Exercise inputs START
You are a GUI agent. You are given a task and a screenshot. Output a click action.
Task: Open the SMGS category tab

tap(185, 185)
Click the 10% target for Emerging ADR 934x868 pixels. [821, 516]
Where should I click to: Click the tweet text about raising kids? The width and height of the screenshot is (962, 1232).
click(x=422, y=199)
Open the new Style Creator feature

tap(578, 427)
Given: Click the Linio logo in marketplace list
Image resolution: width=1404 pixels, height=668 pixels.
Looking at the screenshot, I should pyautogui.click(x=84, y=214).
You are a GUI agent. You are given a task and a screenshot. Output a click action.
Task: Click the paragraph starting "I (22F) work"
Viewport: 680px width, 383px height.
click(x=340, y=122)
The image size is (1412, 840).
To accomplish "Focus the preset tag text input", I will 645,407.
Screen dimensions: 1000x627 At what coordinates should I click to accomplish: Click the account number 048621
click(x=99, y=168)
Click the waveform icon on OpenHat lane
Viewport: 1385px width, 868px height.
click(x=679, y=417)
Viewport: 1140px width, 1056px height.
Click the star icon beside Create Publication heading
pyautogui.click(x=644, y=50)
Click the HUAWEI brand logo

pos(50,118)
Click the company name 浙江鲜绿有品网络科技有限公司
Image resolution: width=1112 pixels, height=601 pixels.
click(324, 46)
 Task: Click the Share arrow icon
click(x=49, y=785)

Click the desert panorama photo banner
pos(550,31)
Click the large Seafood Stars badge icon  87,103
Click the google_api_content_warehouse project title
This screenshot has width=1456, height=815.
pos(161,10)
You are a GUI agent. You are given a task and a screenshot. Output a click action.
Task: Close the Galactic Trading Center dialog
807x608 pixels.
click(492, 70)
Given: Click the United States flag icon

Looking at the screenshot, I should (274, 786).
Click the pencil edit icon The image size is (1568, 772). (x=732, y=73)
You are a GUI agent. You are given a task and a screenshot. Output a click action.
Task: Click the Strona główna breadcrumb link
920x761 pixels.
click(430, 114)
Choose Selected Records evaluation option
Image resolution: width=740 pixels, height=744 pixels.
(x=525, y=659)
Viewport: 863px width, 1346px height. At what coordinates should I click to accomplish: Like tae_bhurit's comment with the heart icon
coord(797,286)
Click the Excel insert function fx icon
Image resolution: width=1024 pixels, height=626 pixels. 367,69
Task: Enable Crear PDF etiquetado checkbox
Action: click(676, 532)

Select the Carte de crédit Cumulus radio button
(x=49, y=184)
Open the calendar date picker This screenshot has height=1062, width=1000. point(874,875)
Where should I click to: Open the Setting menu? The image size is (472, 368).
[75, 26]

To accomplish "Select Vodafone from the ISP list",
Exercise inputs END
Problem requirements: Copy the lines above exactly, beginning at the line that has "Click the star" and stopping after the line that has "Click the large", and omit the rest.

Result below:
Click the star icon beside Create Publication heading
pyautogui.click(x=644, y=50)
Click the HUAWEI brand logo

pos(50,118)
Click the company name 浙江鲜绿有品网络科技有限公司
Image resolution: width=1112 pixels, height=601 pixels.
click(324, 46)
 Task: Click the Share arrow icon
click(x=49, y=785)

Click the desert panorama photo banner
pos(550,31)
Click the large Seafood Stars badge icon  87,103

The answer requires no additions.